## Information supplied:

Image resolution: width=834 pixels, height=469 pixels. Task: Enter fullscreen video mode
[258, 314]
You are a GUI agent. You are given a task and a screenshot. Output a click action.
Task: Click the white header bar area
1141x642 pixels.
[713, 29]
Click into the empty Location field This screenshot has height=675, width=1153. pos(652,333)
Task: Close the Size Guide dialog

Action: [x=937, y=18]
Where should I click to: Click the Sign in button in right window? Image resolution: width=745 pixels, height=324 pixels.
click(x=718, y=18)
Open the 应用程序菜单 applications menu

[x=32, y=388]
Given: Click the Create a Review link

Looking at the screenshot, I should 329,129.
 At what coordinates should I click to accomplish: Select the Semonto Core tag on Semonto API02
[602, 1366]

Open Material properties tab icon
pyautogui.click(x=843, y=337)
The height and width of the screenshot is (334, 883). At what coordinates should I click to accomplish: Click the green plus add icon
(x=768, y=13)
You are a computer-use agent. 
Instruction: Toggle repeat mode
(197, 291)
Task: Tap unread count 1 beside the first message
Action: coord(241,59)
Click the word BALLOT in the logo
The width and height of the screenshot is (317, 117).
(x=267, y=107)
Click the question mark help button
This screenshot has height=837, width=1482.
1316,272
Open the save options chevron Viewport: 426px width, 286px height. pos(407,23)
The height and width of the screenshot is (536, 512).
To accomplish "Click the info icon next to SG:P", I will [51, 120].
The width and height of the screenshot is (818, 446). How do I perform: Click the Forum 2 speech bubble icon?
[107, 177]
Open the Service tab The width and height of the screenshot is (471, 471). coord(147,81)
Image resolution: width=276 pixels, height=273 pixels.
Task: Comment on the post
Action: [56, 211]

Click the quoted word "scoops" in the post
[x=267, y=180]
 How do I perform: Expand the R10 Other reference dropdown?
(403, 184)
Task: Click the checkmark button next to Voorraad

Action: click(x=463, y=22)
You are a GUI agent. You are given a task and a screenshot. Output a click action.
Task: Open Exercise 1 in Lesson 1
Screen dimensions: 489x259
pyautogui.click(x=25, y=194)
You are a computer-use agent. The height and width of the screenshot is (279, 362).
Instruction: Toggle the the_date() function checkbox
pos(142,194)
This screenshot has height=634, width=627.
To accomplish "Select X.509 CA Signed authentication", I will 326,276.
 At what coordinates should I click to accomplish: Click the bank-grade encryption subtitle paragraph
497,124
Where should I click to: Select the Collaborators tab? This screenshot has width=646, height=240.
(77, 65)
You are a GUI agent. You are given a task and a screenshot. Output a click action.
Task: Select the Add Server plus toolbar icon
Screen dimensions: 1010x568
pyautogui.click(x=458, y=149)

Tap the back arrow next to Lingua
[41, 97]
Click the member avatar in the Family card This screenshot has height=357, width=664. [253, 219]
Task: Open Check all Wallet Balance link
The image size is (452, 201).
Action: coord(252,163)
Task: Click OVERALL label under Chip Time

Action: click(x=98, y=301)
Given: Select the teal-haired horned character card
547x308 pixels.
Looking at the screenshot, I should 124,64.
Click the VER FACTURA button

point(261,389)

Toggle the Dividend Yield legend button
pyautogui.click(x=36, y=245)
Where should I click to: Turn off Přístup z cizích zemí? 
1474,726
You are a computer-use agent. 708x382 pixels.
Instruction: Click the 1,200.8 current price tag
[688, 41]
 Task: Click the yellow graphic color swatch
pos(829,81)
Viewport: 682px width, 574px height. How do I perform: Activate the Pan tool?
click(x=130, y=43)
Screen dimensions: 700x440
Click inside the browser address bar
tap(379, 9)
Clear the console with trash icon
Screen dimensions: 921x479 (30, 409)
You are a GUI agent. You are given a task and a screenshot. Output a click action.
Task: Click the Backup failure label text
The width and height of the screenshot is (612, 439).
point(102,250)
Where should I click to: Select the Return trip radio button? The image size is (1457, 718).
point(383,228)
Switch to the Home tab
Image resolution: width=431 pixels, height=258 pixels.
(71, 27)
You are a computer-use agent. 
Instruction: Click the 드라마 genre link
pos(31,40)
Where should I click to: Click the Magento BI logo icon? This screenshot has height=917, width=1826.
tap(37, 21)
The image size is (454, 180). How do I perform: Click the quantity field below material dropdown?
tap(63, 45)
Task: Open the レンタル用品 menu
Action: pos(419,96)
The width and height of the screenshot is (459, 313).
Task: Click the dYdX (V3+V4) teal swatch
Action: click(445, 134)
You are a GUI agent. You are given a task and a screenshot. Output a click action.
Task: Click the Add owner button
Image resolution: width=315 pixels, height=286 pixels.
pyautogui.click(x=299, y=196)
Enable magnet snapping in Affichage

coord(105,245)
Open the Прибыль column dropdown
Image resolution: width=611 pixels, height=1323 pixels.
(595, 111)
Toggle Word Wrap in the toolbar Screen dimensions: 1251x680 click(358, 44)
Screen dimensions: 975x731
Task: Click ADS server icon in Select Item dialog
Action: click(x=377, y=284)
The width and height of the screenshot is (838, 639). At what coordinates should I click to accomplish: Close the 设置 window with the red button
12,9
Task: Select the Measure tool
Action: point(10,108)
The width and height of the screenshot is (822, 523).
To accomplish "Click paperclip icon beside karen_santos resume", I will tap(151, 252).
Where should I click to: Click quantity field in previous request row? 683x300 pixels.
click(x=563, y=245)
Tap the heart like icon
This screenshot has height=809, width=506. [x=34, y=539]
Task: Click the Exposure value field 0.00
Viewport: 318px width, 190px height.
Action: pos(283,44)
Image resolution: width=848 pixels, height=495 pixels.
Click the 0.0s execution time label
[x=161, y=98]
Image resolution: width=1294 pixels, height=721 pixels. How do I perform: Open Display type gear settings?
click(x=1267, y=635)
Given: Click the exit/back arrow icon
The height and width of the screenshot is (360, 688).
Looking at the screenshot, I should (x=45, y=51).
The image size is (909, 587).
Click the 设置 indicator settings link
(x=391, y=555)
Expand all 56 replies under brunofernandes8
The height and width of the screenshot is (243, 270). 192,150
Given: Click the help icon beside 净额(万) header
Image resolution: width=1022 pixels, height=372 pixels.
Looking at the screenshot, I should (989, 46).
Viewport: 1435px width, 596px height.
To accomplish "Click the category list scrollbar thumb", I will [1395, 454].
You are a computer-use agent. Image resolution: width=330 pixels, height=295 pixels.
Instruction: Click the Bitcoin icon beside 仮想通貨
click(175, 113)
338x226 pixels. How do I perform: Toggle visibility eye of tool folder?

## Directions:
Rewrite the records starting with the line containing "You are a computer-use agent. Image" and going on through the end of the records, requests included. Scale every coordinate in the answers by 0.55, rounding to whole numbers with halves rounded up.

## Reply to the exercise:
You are a computer-use agent. Image resolution: width=330 pixels, height=295 pixels.
Instruction: Click the Bitcoin icon beside 仮想通貨
click(96, 62)
338x226 pixels. How do I perform: Toggle visibility eye of tool folder?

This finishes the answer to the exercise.